|
SEJAK hukum tercipta sebagai pilar penataan kesinambungan
eksistensi para makhluk, setiap perbenturan dan segala yang mengganggu harmoni
keberadaan selalu diselesaikan melalui lembaga yang disebut pengadilan. Dalam
mitologi hukum, badan peradilan adalah istana dewi keadilan untuk menjalankan
takhta penegakan hukum dan keadilan. Di kala itu, istana keadilan bertabur
kehormatan dan martabat tinggi sebagai sumber utama keadilan bagi semua orang.
Di sinilah awal mula pengadilan memperoleh kedudukan sebagai litis dominium
(dominasi penyelesaian hukum).
Sungguh
amat disayangkan karena pamor kecemerlangan dari singgasana dewi keadilan
dengan derajat yang amat mulia sebagaimana deskripsi di atas dari waktu ke
waktu tampaknya mengalami pergeseran dan meredup hingga pada tingkat nadir.
Betapa tidak karena Mahkamah Konstitusi (MK) sejak berdiri pada 2004 hingga 2
Oktober 2013 merupakan satu-satunya badan peradilan yang masih steril dari
terjangan mafia. Namun mitos tersebut kini sudah runtuh oleh skandal suap.
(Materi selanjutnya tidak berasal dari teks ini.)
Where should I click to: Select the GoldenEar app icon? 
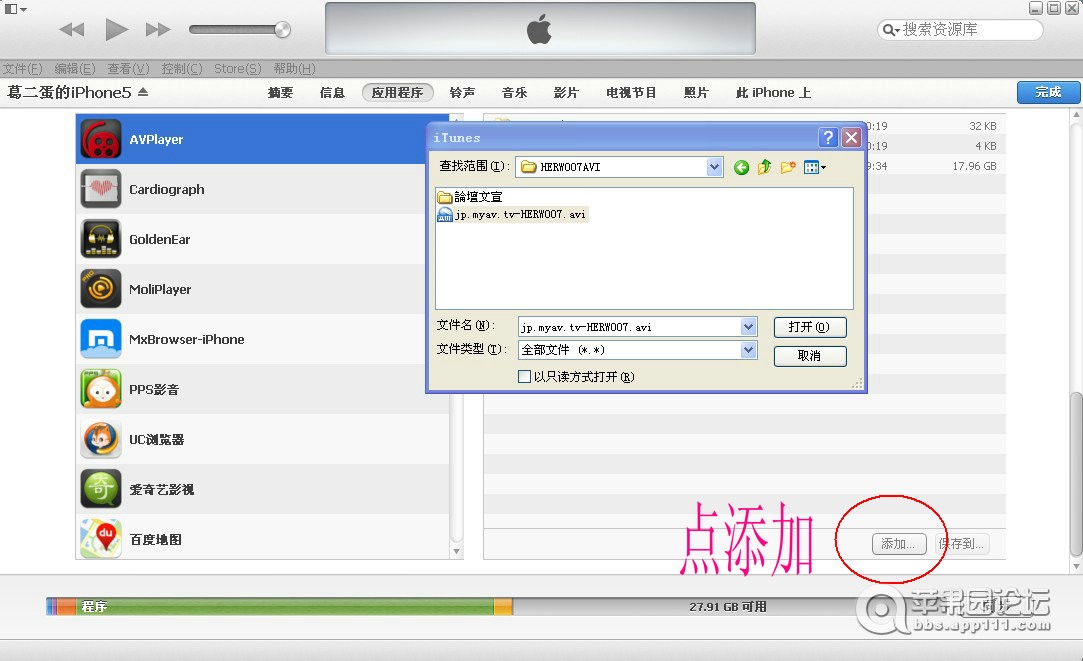(101, 239)
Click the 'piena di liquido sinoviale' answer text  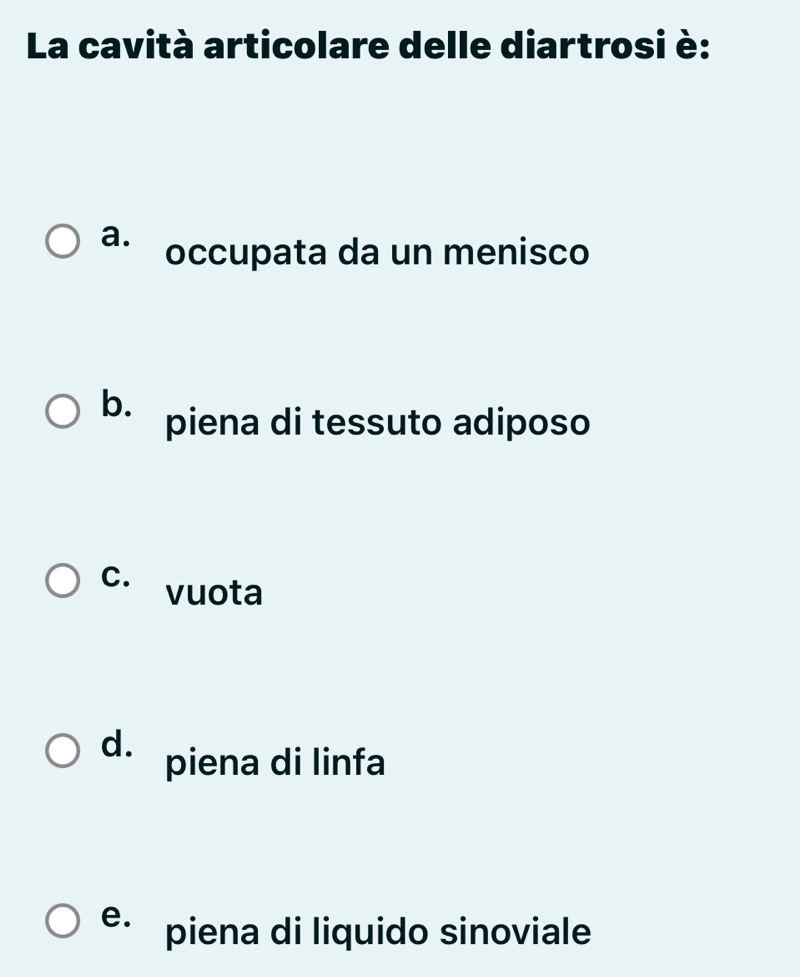[x=378, y=934]
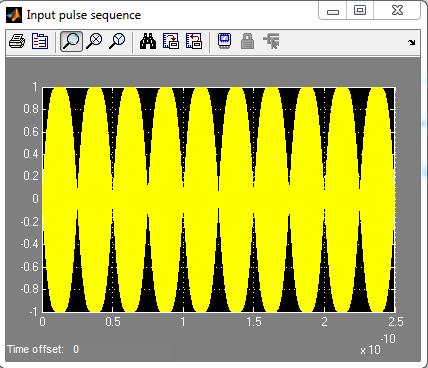Dock the scope using the small arrow
This screenshot has height=368, width=428.
pyautogui.click(x=412, y=42)
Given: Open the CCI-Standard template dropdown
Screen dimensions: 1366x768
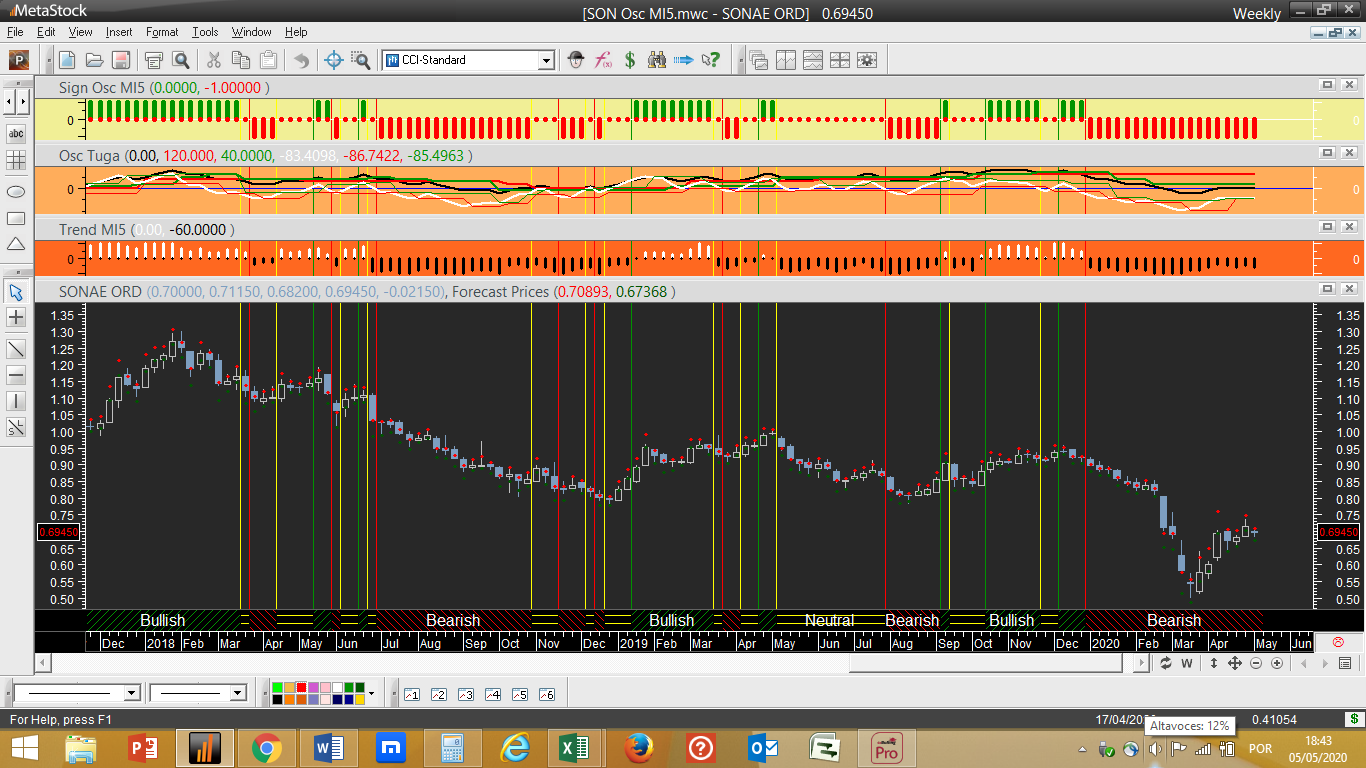Looking at the screenshot, I should point(546,60).
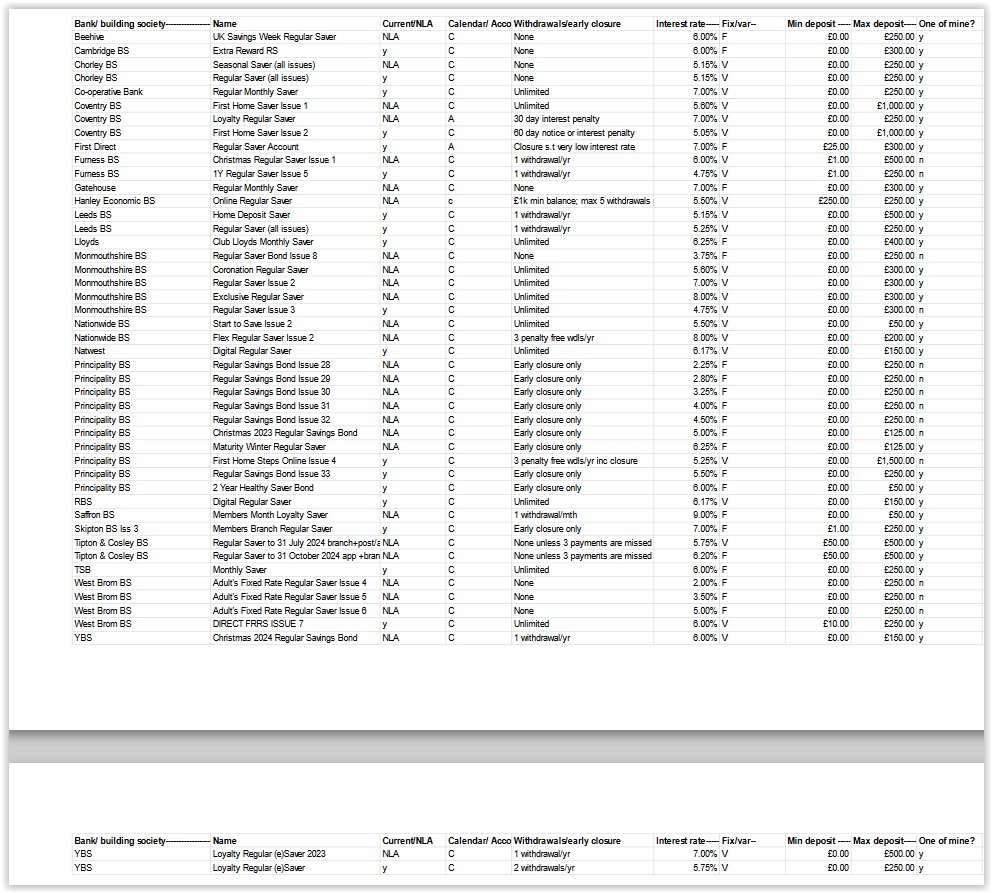Viewport: 992px width, 893px height.
Task: Select the 'Club Lloyds Monthly Saver' cell
Action: pyautogui.click(x=262, y=242)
Ironisnya karena penjebolan benteng terakhir keadilan konstitusi negara
tersebut tidak tanggung-tanggung, langsung dilakukan ketua MK sendiri: Dr Akil
Mochtar, SH MH.
Peristiwa
ini bukan saja semakin mencoreng wajah penegakan hukum kita yang memang sudah
bopeng, tetapi juga menciptakan keputusasaan publik karena tak ada lagi badan
peradilan yang steril dari mafia. Sistem peradilan kita saat ini dalam keadaan
mengidap penyakit kronis, bahkan akut lantaran para fungsionarisnya pada semua
tingkatan terlibat kejahatan peradilan (judicial
crime). Dari performa institusi dan personalia hingga output dan outcome yang
dihasilkannya. Kesemuanya mengalami degradasi dan dekadensi moral. Tidak
mengherankan jika citra buruk peradilan kita saat ini telah tersungkur jatuh
pada kerak yang paling bawah dalam apresiasi publik (worse trust level).
Fenomena
judicial crime yang mendera badan
peradilan kita saat ini pernah menimpa sistem peradilan di Inggris pada abad
ke-18. Jeremy Bentham, ahli hukum dan filsuf abad itu, merasa sangat gusar dan
terpukul menyaksikan sistem dan praktik mafia hukum di negerinya. “Di negeri
ini hukum lahir dari kolusi, serta dibesarkan dan dipraktikkan dengan korupsi,”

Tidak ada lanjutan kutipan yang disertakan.